Tanshinone-I for the treatment of uterine fibroids: Molecular docking, simulation, and density functional theory investigations

Abhishek Tiwari; Varsha Tiwari; Ajay Sharma; Deependra Singh; Manju Singh Rawat; Tarun Virmani; Reshu Virmani; Girish Kumar; Manish Kumar; Abdulsalam Alhalmi; Omar M Noman; Ramzi A Mothana; Mohammad Alali

doi:10.1016/j.jsps.2023.05.002

Tanshinone-I for the treatment of uterine fibroids: Molecular docking, simulation, and density functional theory investigations

Saudi Pharm J. 2023 Jun;31(6):1061-1076. doi: 10.1016/j.jsps.2023.05.002. Epub 2023 May 8.

Authors

Affiliations

¹ Department of Pharmacy, Pharmacy Academy, IFTM University, Lodhipur-Rajpur, Moradabad 244102, India.
² Delhi Pharmaceutical Sciences and Research University, Pushp Vihar, New Delhi 110017, India.
³ University Institute of Pharmacy, Pt.
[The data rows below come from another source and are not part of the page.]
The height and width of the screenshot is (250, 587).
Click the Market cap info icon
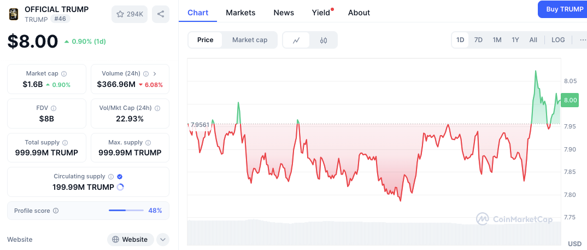click(64, 74)
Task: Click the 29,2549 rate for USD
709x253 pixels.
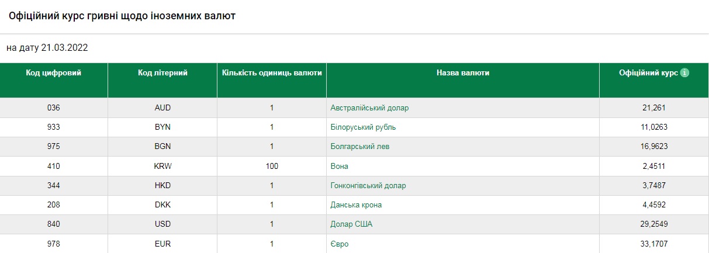Action: click(653, 224)
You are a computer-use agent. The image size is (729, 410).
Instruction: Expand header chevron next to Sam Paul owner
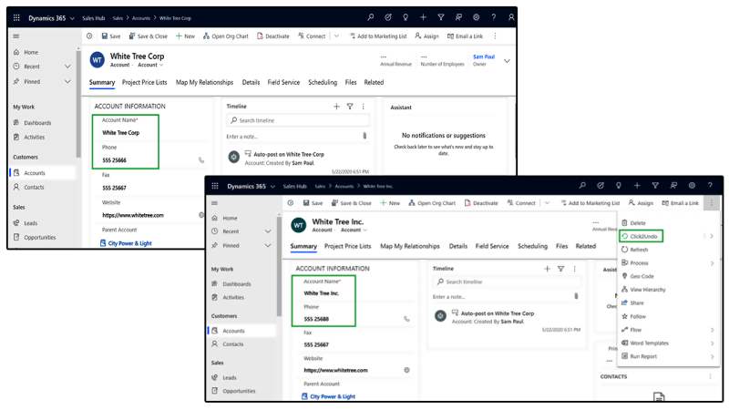[x=507, y=61]
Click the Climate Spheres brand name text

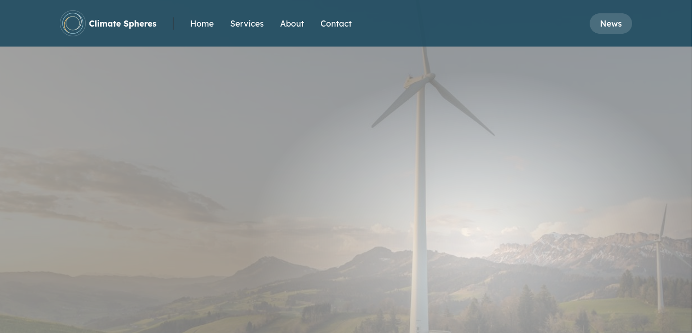[x=123, y=24]
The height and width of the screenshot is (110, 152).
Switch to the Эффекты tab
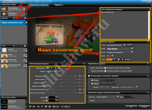click(x=59, y=5)
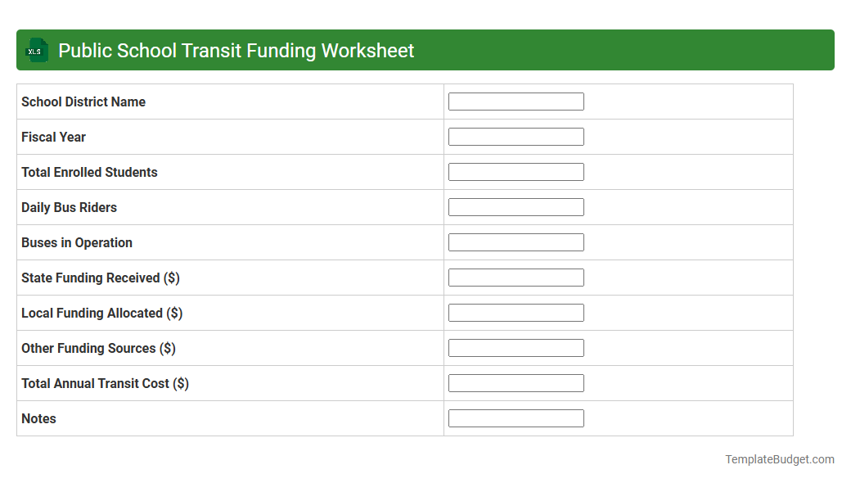The image size is (851, 483).
Task: Select the Total Annual Transit Cost label
Action: [x=104, y=383]
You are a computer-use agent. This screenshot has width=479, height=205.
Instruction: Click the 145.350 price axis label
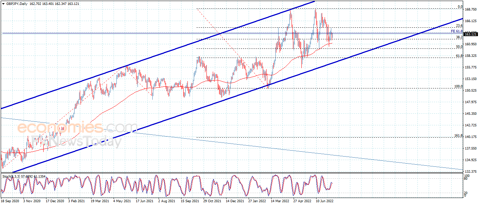471,114
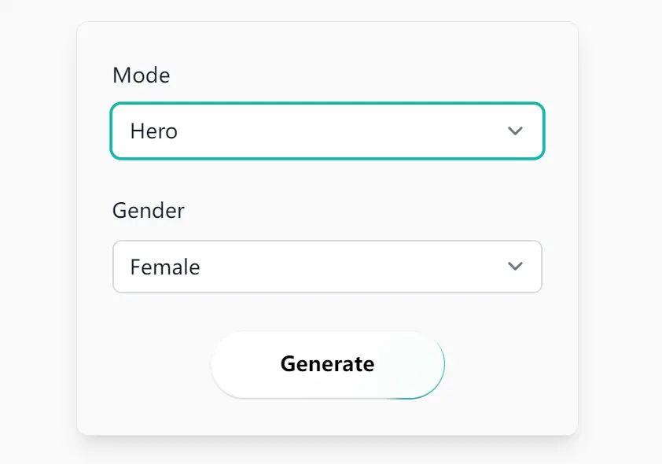Viewport: 662px width, 464px height.
Task: Open the Gender dropdown showing Female
Action: click(x=327, y=267)
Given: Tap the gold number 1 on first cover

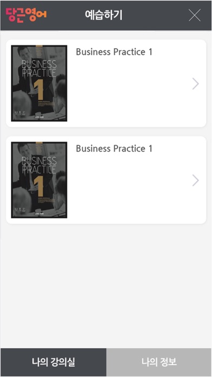Looking at the screenshot, I should point(38,90).
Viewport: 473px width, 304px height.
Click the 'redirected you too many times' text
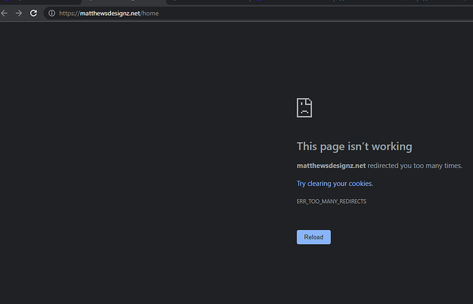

Ravi Shankar Shukla University, Raipur, Chhattisgarh, India.
⁴ School of Pharmaceutical Sciences, MVN University, Palwal, Haryana 121105, India.
⁵ School of Pharmaceutical Sciences, CT University, Ludhiana- 142024 Punjab, India.
⁶ Department of Pharmaceutical Sciences, College of Pharmacy, Aden University, Aden, Yemen.
⁷ Department of Pharmacognosy, College of Pharmacy, King Saud University, Riyadh 11451, Saudi Arabia.
⁸ Institute of Pharmacy, Clinical Pharmacy, University of Greifswald, Friedrich-Ludwig-Jahn-Str. 17, 17489 Greifswald, Germany.

Abstract

Uterine fibroids (UF), most prevalent gynecological disorder, require surgery when symptomatic. It is estimated that between 25 and 35 percent of women wait until the symptoms have worsened like extended heavy menstrual bleeding and severe pelvic pain. These UF may be reduced in size through various methods such as medical or surgical intervention. Progesterone (prog) is a crucial hormone that restores the endometrium and controls uterine function. In the current study, 28 plant-based molecules are identified from previous literature and docked onto the prog receptors with 1E3K and 2OVH. Tanshinone-I has shown the best docking score against both proteins. The synthetic prog inhibitor Norethindrone Acetate is used as a standard to evaluate the docking outcomes. The best compound, tanshinone-I, was analyzed using molecular modeling and DFT. The RMSD for the 1E3K protein-ligand complex ranged from 0.10 to 0.42 Å, with an average of 0.21 Å and a standard deviation (SD) of 0.06, while the RMSD for the 2OVH protein-ligand complex ranged from 0.08 to 0.42 Å, with an average of 0.20 Å and a SD of 0.06 showing stable interaction. In principal component analysis, the observed eigen values of HPR-Tanshinone-I fluctuate between -1.11 to 1.48 and -1.07 to 1.25 for PC1 and PC2, respectively (1E3K), and the prog-tanshinone-I complex shows eigen values of -38.88 to -31.32 and -31.32 to 35.87 for PC1 and PC2, respectively (2OVH), which shows Tanshinone-I forms a stable protein-ligand complex with 1E3K in comparison to 2OVH. The Free Energy Landscape (FEL) analysis shows the Gibbs free energy in the range of 0 to 8 kJ/mol for Tanshinone-I with 1E3K and 0 to 14 kJ/mol for Tanshinone-I with the 2OVH complex. The DFT calculation reveals ΔE value of 2.8070 eV shows tanshinone-I as a stable compound. 1E3K modulates the prog pathway, it may have either an agonistic or antagonistic effect on hPRs. Tanshinone-I can cause ROS, apoptosis, autophagy (p62 accumulation), up-regulation of inositol requiring protein-1, enhancer-binding protein homologous protein, p-c-Jun N-terminal kinase (p-JNK), and suppression of MMPs. Bcl-2 expression can change LC3I to LC3II and cause apoptosis through Beclin-1 expression.

Keywords: Docking; Molecular modelling; Progesterone blocker; Tanshinone-I; Uterine fibroids.